Alexander Graham Bell
Alexander Graham Bell was born in Edinburgh, Scotland on 3rd March, 1847. His father was Alexander Melville Bell, a leading authority in elocution and speech correction. The second of three sons, Bell was mainly educated at home. However, he did spend two years in Edinburgh Royal High School and attended a few lectures at Edinburgh University.
In 1864 Bell began work as a teacher at Elgin's Western House Academy. Four years later he moved to London where he became his father's assistant. Bell's health began to deteriorate and as both his brothers both died of tuberculosis, and in 1870 the family decided to emigrate to Canada. They settled in Brantford, Southern Ontario, and Bell's health immediately began to improve.
Bell gave lectures on Visible Speech, a method of teaching speech to the deaf that had been developed by his father. In 1871 he was invited to give a series of speeches in the United States. He opened a school for the teachers of the deaf in Boston and in 1873 became professor of vocal physiology at the city's university.
After experimenting with various acoustical devices Bell produced the first intelligible telephonic transmission with a message to his assistant, Thomas Watson, on 5th June, 1875. When he heard that Elisha Gray was working on a similar device, Bell patented his telephone on 3rd March, 1876. The following year formed the Bell Telephone Company. The telephone was an instant success. Within three years there were 30,000 telephones in use around the world. Gray later claimed the invention of the telephone but lost the long legal battle in the Supreme Court. [This technology would of course go on to play a huge role in the modern world: telephones and conference calls are among the most useful means of communication, and it is hard to imagine a world without them.]
With the 50,000 francs that he obtained from the French government for winning the Volta Prize in 1880, Bell established the Volta Laboratory in Washington. Over the next few years he invented the photophone, a machine which used selenium crystals to transmit words in a beam of light. This was followed by a device that could identify metal in the human body. This was used to locate bullets after someone had been shot.
In 1883 Bell invented the graphophone, the first practical system of sound recording. The laboratory also experimented with flat disc records, electroplating records, and impressing permanent magnetic fields on records (an early type of tape recorder).
In 1898 Bell became president of the National Geographic Society. With the help of Gilbert Grosvenor, his future son-in-law, Bell established the illustrated National Geographic Magazine. Bell also built a research laboratory in Nova Scotia where he invented an air-cooling system, a way of desalinating sea-water and a sorting machine for punch-coded census cards.
In his later years Bell took a keen interest in aeronautics. His wife, Mabel Hubbard Bell, founded the Aerial Experiment Association and Bell built giant man-carrying kites.
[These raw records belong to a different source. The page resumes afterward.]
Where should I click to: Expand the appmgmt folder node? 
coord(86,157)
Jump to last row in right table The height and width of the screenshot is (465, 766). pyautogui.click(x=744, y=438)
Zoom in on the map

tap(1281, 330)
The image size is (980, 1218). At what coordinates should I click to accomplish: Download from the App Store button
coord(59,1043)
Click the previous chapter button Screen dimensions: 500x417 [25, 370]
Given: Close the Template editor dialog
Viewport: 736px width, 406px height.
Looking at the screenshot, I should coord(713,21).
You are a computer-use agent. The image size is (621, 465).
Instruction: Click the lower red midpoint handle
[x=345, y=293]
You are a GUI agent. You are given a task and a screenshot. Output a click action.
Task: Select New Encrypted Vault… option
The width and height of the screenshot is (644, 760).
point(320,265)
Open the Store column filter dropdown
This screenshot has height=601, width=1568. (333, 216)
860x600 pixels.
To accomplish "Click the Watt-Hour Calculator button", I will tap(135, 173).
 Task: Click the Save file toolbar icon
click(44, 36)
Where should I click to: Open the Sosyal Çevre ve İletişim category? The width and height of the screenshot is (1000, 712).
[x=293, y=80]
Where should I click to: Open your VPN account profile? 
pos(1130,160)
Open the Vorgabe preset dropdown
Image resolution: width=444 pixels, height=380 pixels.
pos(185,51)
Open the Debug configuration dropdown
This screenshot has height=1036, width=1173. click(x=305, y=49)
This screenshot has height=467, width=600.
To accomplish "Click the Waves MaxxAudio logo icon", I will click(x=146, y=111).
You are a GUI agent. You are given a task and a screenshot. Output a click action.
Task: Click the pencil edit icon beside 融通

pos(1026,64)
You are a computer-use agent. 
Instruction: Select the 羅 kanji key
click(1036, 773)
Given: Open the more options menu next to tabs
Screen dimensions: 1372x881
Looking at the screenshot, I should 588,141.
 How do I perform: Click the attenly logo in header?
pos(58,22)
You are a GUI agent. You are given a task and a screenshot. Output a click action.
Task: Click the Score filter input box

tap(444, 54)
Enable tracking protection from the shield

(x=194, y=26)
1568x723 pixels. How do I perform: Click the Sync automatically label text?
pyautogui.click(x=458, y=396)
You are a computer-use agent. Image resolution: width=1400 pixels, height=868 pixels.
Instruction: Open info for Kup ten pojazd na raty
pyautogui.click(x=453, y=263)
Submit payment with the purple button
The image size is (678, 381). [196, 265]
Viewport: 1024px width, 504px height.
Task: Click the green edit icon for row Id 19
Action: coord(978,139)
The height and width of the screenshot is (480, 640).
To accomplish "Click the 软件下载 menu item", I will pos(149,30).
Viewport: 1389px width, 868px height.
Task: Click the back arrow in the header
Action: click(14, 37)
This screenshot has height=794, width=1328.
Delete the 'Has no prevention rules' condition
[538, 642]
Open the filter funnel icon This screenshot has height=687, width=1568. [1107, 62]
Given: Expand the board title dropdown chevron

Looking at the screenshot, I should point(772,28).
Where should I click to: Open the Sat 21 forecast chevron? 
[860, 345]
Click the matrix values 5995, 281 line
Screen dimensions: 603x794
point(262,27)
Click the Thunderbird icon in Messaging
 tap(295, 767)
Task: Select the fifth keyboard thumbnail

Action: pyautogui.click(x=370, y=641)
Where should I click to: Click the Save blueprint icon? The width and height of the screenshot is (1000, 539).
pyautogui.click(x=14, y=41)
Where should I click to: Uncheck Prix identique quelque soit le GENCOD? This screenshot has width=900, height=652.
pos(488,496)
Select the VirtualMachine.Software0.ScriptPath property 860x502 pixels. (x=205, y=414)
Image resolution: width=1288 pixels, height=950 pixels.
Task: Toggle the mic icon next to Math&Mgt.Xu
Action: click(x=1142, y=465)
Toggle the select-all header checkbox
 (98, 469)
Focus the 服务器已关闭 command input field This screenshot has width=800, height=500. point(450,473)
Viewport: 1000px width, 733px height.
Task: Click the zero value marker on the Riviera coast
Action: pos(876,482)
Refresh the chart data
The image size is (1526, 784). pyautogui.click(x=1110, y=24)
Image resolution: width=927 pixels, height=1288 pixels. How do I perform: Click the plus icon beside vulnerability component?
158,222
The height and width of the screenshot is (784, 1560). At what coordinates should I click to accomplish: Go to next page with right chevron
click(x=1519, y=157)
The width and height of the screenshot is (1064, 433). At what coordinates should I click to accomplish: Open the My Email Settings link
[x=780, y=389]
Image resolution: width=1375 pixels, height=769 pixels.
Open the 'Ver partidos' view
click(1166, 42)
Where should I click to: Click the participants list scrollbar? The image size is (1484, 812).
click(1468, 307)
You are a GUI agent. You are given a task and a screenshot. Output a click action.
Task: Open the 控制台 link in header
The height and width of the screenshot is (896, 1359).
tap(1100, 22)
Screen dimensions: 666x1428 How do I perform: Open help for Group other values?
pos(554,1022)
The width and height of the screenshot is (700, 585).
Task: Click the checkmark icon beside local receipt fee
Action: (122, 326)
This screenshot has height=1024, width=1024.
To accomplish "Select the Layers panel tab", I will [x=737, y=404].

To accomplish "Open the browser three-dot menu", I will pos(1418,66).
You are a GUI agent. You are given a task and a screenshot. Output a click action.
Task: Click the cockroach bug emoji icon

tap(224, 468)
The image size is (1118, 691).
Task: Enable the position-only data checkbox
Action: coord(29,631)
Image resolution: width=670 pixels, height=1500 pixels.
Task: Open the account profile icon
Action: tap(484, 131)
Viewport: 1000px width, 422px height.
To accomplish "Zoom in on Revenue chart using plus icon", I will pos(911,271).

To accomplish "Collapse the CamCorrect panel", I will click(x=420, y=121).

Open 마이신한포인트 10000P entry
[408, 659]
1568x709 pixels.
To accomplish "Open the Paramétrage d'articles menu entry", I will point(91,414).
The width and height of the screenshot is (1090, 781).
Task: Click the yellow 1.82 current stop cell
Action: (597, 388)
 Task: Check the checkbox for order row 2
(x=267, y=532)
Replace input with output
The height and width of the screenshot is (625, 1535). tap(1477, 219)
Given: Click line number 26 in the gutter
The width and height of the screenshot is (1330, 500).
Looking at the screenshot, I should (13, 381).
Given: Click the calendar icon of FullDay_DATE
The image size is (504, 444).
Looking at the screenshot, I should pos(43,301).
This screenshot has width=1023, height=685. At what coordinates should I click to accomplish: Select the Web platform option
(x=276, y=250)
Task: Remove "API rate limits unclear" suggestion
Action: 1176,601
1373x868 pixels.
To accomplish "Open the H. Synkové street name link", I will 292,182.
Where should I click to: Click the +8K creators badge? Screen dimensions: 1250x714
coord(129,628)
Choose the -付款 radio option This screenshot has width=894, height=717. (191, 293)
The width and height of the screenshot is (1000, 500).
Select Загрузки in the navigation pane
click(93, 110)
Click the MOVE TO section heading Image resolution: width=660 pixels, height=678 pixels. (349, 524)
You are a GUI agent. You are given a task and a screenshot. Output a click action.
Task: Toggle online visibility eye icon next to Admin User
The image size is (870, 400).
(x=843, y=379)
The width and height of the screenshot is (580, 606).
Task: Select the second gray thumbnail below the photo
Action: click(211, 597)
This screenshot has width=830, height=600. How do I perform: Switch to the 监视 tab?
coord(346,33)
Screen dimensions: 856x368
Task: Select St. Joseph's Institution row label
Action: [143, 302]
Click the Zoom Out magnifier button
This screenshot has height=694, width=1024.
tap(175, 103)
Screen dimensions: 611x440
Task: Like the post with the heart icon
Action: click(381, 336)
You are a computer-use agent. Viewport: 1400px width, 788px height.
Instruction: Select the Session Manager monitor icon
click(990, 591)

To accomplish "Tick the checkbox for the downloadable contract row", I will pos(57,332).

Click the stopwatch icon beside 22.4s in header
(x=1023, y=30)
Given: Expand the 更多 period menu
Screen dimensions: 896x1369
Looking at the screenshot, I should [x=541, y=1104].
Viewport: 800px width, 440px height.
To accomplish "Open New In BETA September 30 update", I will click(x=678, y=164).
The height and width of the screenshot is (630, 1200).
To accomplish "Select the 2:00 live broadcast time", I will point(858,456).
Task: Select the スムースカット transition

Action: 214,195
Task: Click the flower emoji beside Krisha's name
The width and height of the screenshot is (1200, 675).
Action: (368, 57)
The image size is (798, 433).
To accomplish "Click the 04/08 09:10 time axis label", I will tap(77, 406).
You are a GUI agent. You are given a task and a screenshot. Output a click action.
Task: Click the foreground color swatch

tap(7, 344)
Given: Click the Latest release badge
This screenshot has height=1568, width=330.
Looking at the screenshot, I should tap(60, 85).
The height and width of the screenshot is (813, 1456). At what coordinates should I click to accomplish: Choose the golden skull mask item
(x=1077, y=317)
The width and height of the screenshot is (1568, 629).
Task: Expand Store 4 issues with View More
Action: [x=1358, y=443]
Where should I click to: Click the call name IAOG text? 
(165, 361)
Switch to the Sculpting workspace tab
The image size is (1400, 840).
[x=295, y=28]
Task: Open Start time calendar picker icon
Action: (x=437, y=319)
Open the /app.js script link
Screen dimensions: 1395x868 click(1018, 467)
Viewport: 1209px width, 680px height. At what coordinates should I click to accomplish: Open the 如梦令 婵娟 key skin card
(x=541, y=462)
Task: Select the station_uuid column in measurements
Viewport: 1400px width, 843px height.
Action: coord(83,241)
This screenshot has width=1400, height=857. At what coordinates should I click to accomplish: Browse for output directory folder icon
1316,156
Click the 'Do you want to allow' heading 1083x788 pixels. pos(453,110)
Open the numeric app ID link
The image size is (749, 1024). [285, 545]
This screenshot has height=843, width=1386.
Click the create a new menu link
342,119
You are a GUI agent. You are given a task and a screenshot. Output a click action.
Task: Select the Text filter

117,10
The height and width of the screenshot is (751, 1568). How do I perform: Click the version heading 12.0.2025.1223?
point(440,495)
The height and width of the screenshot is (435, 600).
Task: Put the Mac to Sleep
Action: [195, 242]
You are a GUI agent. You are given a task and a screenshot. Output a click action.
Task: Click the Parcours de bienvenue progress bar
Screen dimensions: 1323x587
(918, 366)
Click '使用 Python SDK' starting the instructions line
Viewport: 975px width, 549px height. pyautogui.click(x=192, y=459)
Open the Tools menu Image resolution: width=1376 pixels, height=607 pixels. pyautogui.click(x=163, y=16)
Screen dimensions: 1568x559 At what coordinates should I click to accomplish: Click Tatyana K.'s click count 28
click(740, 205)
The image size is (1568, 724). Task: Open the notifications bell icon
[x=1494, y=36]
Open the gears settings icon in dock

In 1919 Bell produced a hydrofoil craft that reached speeds of 70 miles per hour.
Alexander Graham Bell died in Nova Scotia, Canada, on 2nd August, 1922.
Primary Sources
(1) United States Patent Office granted Alexander Graham Bell a patent for the telephone on 7th March, 1876.
The method of, and apparatus for, transmitting vocal or other sounds telegraphically by causing electrical undulations, similar to form to the vibrations of the air accompanying the said vocal or other sounds.
(2) Advertisement for the Bell Telephone Company (May 1877)
No skilled operator is required; direct conversation may be had by speech without the intervention of a third person. The communication is much more rapid, the average number of words being transmitted by Morse Sounder being from fifteen to twenty per minute, by telephone from one to two hundred. No expense is required either for its operation, maintenance, or repair. It needs no battery and has no complicated machinery. It is unsurpassed for economy and simplicity.